- Specialty: Dermatology

= Unilateral nevoid telangiectasia =

Unilateral nevoid telangiectasia presents with fine thread veins, typically over a segment of skin supplied by a particular nerve
on one side of the body. It most frequently involves the trigeminal, C3 and C4, or nearby areas. The condition was named in 1970 by Victor Selmanowitz.

== Signs and symptoms ==
Unilateral nevoid telangiectasia is characterized by multiple chronic asymptomatic superficial blanching telangiectasias along dermatomes or Blaschko's lines, with asymmetric skin involvement, while symmetric instances have been infrequently recorded.
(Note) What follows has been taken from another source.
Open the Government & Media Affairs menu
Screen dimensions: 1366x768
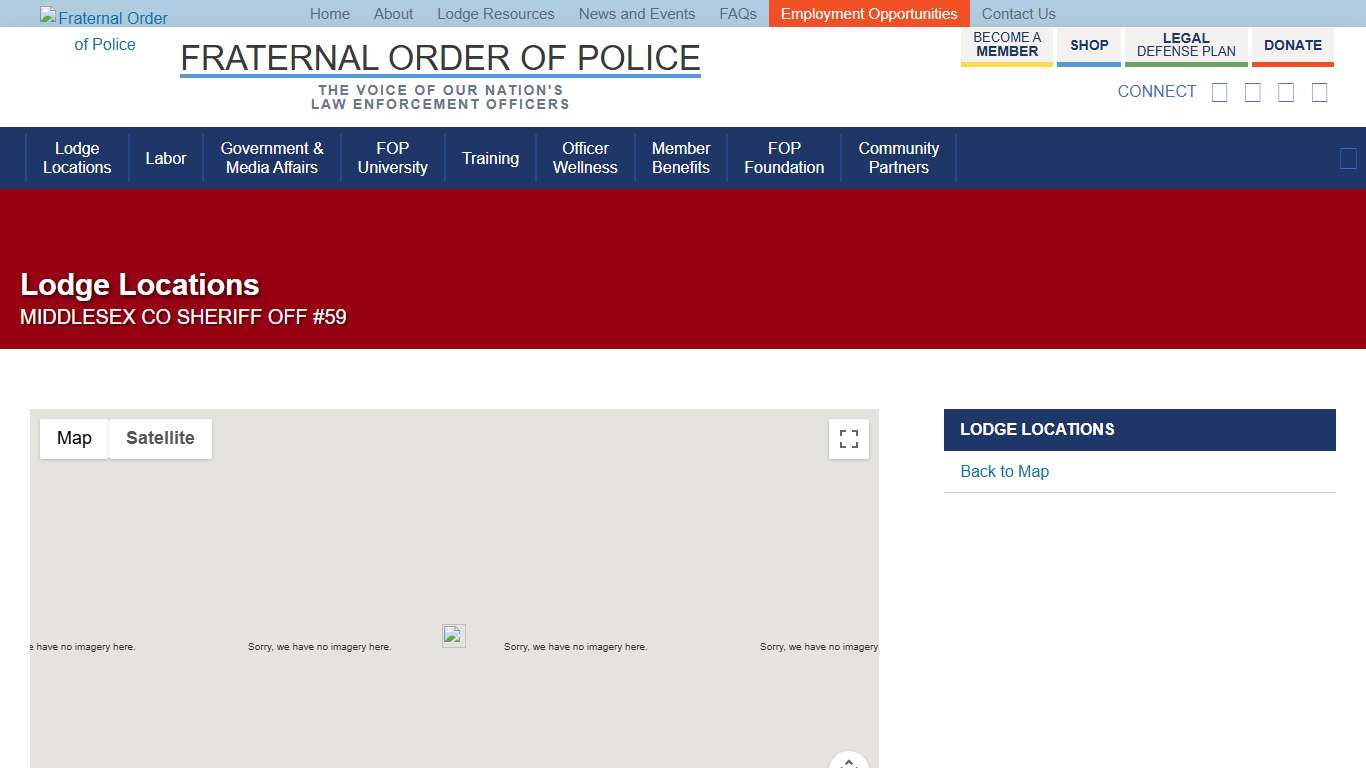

The trunk and upper extremities' third and fourth cervical dermatomes are the most severely impacted.

== Causes ==
Unilateral nevoid telangiectasia can be congenital or acquired. Rare congenital type manifests at or soon after the neonatal period; it is more common in males and occurs in an autosomal dominant pattern. Conversely, the acquired form is nearly exclusively found in young female patients who have physiologic problems.

== Diagnosis ==
A normal-appearing epidermis with superficial dermal telangiectatic blood vessels beneath and a low level of inflammatory infiltration is revealed by histopathologic investigation.

== Treatment ==
After the triggering factor is eliminated, unilateral nevoid telangiectasia usually persists but in rare situations, it resolves on its own. The first step in treatment is cosmetic concealment. The condition has improved aesthetically with the use of pulsed dye laser, which has proven to be a useful alternative.